In Poisson distribution mean is equal toa)npqb)npc)square root mpd)squ...
Poisson Distribution and its Mean
The Poisson distribution is a discrete probability distribution that expresses the probability of a given number of events occurring in a fixed interval of time or space. It is commonly used to model events that occur randomly and independently over a fixed interval, such as the number of customers arriving at a store or the number of phone calls received in a call center.
The mean of a Poisson distribution, denoted by λ (lambda), represents the average number of events that occur in the given interval. It is a measure of central tendency and characterizes the distribution.
Formula for the Mean of a Poisson Distribution
The mean of a Poisson distribution is given by the formula:
µ = λ
Where:
- µ represents the mean of the distribution
- λ represents the average number of events per interval
Explanation of the Correct Answer (Option B)
The correct answer to the given question is option B: np.
In a Poisson distribution, the parameter λ represents the average number of events per interval. The mean of the distribution is equal to this parameter λ.
To calculate the mean of a Poisson distribution, we can use the formula µ = λ. In this formula, λ represents the average number of events per interval.
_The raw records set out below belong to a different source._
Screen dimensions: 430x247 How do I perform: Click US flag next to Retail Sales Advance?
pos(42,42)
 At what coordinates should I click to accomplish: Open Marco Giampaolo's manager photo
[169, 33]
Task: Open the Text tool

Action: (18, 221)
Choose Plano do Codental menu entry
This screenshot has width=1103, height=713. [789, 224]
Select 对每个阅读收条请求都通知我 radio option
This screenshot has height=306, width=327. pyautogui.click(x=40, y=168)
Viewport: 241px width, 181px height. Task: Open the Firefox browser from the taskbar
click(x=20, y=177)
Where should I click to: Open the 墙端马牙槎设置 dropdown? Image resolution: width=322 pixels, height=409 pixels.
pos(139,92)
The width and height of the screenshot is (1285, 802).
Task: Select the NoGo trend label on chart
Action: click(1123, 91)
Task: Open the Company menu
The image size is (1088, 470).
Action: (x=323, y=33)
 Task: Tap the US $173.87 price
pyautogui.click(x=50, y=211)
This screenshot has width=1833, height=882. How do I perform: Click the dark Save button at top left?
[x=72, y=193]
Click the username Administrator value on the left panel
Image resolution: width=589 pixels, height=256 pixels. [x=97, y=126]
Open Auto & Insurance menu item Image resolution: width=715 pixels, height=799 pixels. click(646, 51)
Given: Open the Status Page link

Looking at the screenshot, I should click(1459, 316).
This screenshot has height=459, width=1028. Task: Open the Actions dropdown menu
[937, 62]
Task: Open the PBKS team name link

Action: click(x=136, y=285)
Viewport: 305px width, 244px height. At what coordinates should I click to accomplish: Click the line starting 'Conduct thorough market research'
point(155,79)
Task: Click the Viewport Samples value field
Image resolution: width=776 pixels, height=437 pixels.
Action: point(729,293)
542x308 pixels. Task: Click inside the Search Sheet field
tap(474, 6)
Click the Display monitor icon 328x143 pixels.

In the context of the Poisson distribution, the parameter λ is often defined as the product of the average number of events per unit of time (or space) and the length of the interval. It can be represented as λ = np, where n is the number of units of time (or space) and p is the average number of events per unit of time (or space).
Substituting λ = np into the formula for the mean, we have:
µ = np
Therefore, the mean of a Poisson distribution is equal to np, which corresponds to option B.
Conclusion
In summary, the mean of a Poisson distribution is equal to np, where n represents the number of units of time (or space) and p represents the average number of events per unit of time (or space). This formula allows us to calculate the mean of a Poisson distribution and understand the average number of events occurring in a given interval.